- [Document excerpt]:
_ _ _ _

# gathering in Kentucky



## rubthembutts (Jan 4, 2015)

Looking for some smokers and bbq junkies to get together in Kentucky.I'm new on here. Just like to see how everyone else smokes and  bbq. Hoping to learn something. Let's see what we can do


----------



## themule69 (Jan 4, 2015)

I'm to far away!

Happy smoken.

David


----------



## restless hog (Jan 4, 2015)

I would possibly interested.  If we could find a place to accommodate a few of us.

Patrick


----------



## rubthembutts (Jan 4, 2015)

That's what I need to do is find a place for it.  Do you know any place that would be good. I live in Paris inside of city limit. Im open for any suggestions.


----------



## icyhot (Jan 4, 2015)

I don't know a place but I'd be interrested


----------



## rubthembutts (Jan 4, 2015)

Let me work on that .I see whT I can came up with


----------



## restless hog (Jan 4, 2015)

I don't know of any place.  We need to see how many people are interested and then find a central area.  I'm in Wilmore, just outside of Nicholasville.  If someone had a farm, that would be an awesome place.  It would be plenty of room.  If we are talking about getting together and doing a bunch of smoking.

_ _ _ _

- [Element and text position data]:

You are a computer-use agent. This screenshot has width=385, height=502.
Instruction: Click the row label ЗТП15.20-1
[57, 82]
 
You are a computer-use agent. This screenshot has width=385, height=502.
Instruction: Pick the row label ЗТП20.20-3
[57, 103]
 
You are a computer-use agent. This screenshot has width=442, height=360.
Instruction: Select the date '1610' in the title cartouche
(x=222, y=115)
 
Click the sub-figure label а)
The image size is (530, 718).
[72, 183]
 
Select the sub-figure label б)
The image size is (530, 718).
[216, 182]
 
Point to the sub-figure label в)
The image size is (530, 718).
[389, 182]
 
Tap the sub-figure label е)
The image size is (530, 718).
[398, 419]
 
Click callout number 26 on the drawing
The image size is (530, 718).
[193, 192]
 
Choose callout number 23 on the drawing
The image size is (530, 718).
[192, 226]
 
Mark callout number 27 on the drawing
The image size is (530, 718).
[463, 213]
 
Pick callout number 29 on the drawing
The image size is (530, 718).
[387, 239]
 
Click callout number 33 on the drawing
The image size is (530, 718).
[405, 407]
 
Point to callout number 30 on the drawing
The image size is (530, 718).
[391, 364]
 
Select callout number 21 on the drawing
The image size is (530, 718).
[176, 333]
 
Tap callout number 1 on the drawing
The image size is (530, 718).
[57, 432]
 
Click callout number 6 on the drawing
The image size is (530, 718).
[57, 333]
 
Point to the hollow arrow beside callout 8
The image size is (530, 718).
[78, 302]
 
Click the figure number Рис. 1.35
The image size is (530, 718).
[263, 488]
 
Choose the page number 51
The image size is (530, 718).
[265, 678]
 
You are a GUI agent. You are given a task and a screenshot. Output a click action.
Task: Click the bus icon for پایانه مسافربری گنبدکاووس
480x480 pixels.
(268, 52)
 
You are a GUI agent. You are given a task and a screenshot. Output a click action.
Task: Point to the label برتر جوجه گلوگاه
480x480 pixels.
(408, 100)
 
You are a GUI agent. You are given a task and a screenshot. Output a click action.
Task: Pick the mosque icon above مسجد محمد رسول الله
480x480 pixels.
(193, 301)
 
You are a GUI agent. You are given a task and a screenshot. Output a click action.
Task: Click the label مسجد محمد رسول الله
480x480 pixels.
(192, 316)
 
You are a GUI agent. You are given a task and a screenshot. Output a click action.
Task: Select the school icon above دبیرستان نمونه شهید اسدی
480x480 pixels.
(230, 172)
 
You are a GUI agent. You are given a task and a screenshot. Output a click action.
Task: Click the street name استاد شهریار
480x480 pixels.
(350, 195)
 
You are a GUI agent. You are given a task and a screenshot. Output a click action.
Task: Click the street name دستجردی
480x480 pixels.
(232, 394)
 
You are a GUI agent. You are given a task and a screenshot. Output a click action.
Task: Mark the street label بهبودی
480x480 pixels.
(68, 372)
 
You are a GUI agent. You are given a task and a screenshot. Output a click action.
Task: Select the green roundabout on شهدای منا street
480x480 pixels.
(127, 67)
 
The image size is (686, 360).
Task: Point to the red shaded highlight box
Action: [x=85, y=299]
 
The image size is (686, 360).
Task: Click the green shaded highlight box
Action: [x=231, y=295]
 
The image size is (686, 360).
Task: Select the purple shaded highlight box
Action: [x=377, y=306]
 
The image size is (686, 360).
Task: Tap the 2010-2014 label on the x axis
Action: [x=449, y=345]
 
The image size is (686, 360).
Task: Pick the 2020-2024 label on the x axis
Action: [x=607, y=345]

_ _ _ _

- [Given problem]: Pick up the Kentucky barbecue gathering thread from the point where it stops and continue it.

- [Response]:
----------



## rubthembutts (Jan 4, 2015)

Ok lets see how many we can get.  And go from their. I think that's a good idea.


----------



## JckDanls 07 (Jan 4, 2015)

ok then..  your off to a great start..  somebody's farm would be best...  we do the S FL at a state park (campground) ...   good luck...


----------



## wolfman1955 (Jan 5, 2015)

I'm in Ohio, but a road trip to Kentucky sounds fun. Will check back often for updates!
Keep Smokin!!!
Wolf


----------



## JckDanls 07 (Jan 28, 2015)

I'll give y'all a little bump


----------



## wolfman1955 (Jan 31, 2015)

Another Bump!!! Cause I would love to make this Blue Grass State road Trip!!

Keep Smokin!!!

Wolf


----------



## rubthembutts (Mar 29, 2015)

Still looking for a place.soon as I can find a place I will see how wants to come .working on a couple of places.cross your fingers


----------



## icyhot (Mar 29, 2015)

Keep us posted I'm still interested


----------



## rubthembutts (Mar 29, 2015)

Thanks I will


----------



## goensouth (Apr 12, 2015)

I live in Pikeville I would be interested.


----------



## JckDanls 07 (May 15, 2015)

How we making out on this ??    Is it gonna happen ??


----------



## tnhollerbach (May 23, 2015)

I would be interested


----------



## smoknpi (Oct 6, 2015)

This sounds fun! I'm new here and to smoking but this is something i would like to do if it can be worked out!


----------



## brucelowe (Jun 5, 2016)

Georgetown, ky here.. any news on a gathering?


----------



## smoknpi (Sep 21, 2016)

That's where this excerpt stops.